L’unico partito sopravvissuto a Mani Pulite sta per spirare. Formalmente non ancora, i suoi leader sono nella fase (ridicola) di passarsi il cerino acceso. Mi ricordano il grottesco accanimento terapeutico praticato su Francisco Franco, compresa un’ipotermia mantenuta a 33°, per ritardarne la morte, solo per dare tempo al suo cerchio magico di negoziare con il Re gli ultimi privilegi. Chissà se i militanti del Pd, sopportando con dignità questa lunga agonia, diranno come Franco: “Qué duro es esto”.
In realtà, il partito era già nato morto (copyright di Massimo Cacciari), ucciso nella culla dai suoi creatori nel momento stesso in cui l’avevano estratto dallo stampo di una fusione fredda fra due organismi frusti e frustrati: la sinistra Dc e il “nocciolo molle” del vecchio Pci (i “miglioristi” alla Napolitano, belle statuitine che Togliatti si teneva sulla mensola, spolverandole spesso).
Provo tenerezza solo per i giovani Andrea Orlando e Roberto Speranza, convinti che il Congresso sia ancora il luogo ove ognuno può esprimere la propria visione del mondo, soggiacendo poi, felice, alla sintesi del Migliore. Mi metto nei loro panni, erano certi di essere in un partito, si sono ritrovati in un consiglio d’amministrazione, dove: “si prende atto e si vota” (per questo sei nominato da colui che dovresti controllare, il ceo). Non avevano capito che da tempo Matteo Renzi era entrato nel mondo del business: cos’è il partito della Nazione se non una Holding capogruppo? Tre anni fa non aveva vinto un congresso, aveva “scalato” un’azienda.

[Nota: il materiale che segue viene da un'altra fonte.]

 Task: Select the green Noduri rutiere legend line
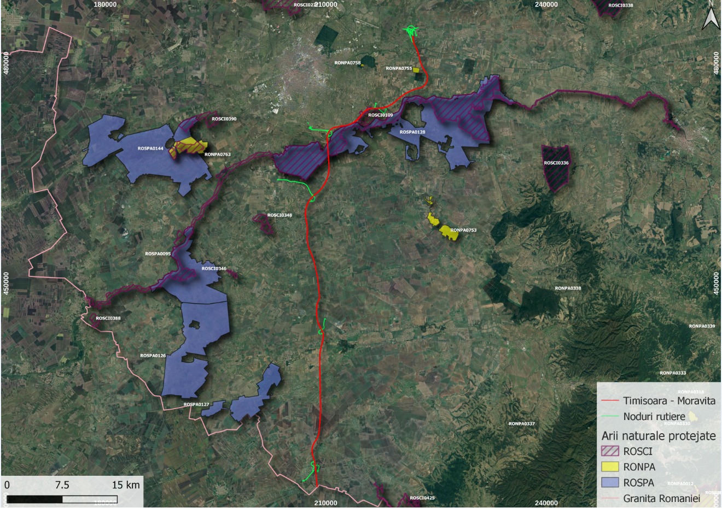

Quando la Borsa (i cittadini) nella seduta del 4 dicembre 2016 ha bocciato il suo fallimentare business plan, ha finto di dimettersi, in realtà ha deciso di cambiare governance. buttare fuori gli azionisti di minoranza, che erano poi quelli che l’azienda l’avevano fondata. Ha fatto sul Pd la stessa operazione che Carl Icahn fece negli anni ’80 su alcune aziende, sottrarle alle proprietà con la tecnica del leveraged byout. Operazione ineccepibile la sua: la minoranza dem era incompatibile con il disegno di un uomo solo al comando, perché tale è un ceo (significa “capo dell’ufficio esecutivo”, non primus inter pares). Si capiva che aveva fretta di farlo, e lo ha esplicitato, con la cattiveria tipica dei bambini viziati, come sono in genere, appunto, i ceo.
Un mondo, questo dei board, nel quale ho passato parte della mia vita, ne conosco le logiche, le dinamiche, le divertenti futilità e le infinite nefandezze, i buffoneschi verbali simil bugiardini, eppure domenica ne ho sofferto, in certi passaggi mi sono commosso, persino io, pur lontano, culturalmente, anni luce da costoro. La fine del Pd è un fatto che ci riguarda tutti, un pezzo della storia d’Italia se ne va (oltre tutto lo fa senza dignità, a volte con volgarità), per me è stato come l’assassinio della Fiat o dell’Olivetti, da parte della stessa gang che qui, dietro le quinte, so esserci. E’ curioso, la fine del Pd la vivo come una sconfitta, eppure io non c’entro nulla con loro, anzi dovrei esultare.
Ora Renzi formalizzerà la governance di questo ircocervo, metà partito personale, metà ditta individuale, i politici rimasti saranno tutti confinati nell’Ufficio Studi. Chissà se sceglierà come modello organizzativo quello dei “portavoce”, idea geniale di Gianroberto Casaleggio, però di non facile implementazione. Certo, il Pd di Renzi non è autonomo dal punto di vista dei quattrini, a differenza del Berlusconi ’94, lui non ha un patrimonio personale, non ha media suoi, il Giglio magico costa più di quanto renda, la scissione sarà economicamente un danno: entrate ridotte, costi fissi non comprimibili. Allora, per sopravvivere dovrà far riferimento all’establishment, in particolare alla sua frazione più fastidiosa, quella intellettual-mediatica-salottiera. Ne vedremo delle belle.